**Task objective:** Quote the listing below in its entirety, omitting every image.
============
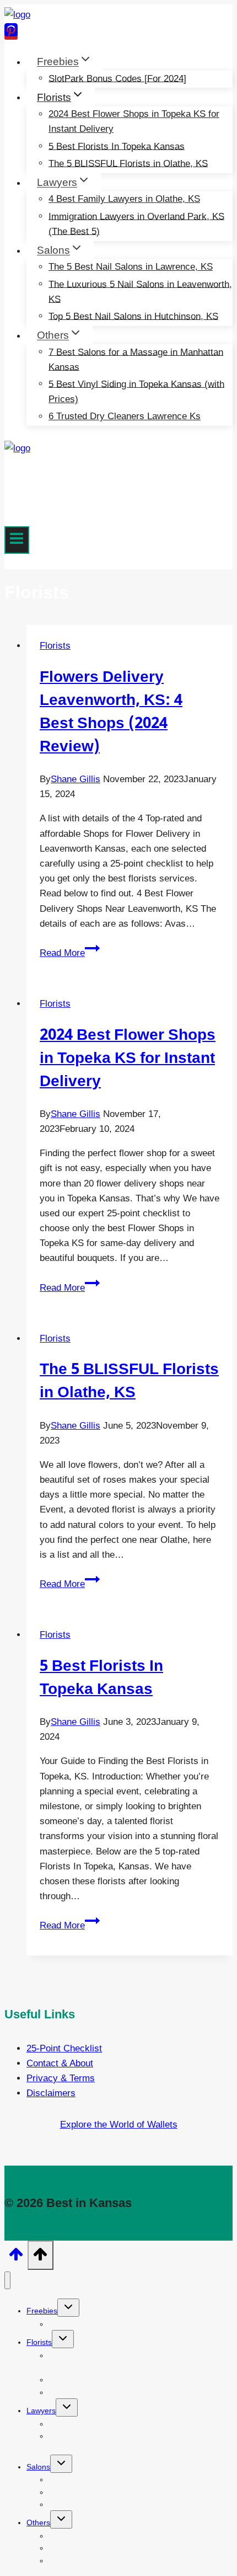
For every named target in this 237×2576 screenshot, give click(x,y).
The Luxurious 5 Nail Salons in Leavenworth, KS (140, 291)
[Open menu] (16, 540)
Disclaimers (51, 2093)
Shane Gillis (75, 779)
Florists (55, 645)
============
**Your response:**
For every named target in this 237×2576 screenshot, give click(x,y).
The Luxurious 5 Nail Salons in Leavenworth, KS (140, 291)
[Open menu] (16, 540)
Disclaimers (51, 2093)
Shane Gillis (75, 779)
Florists (55, 645)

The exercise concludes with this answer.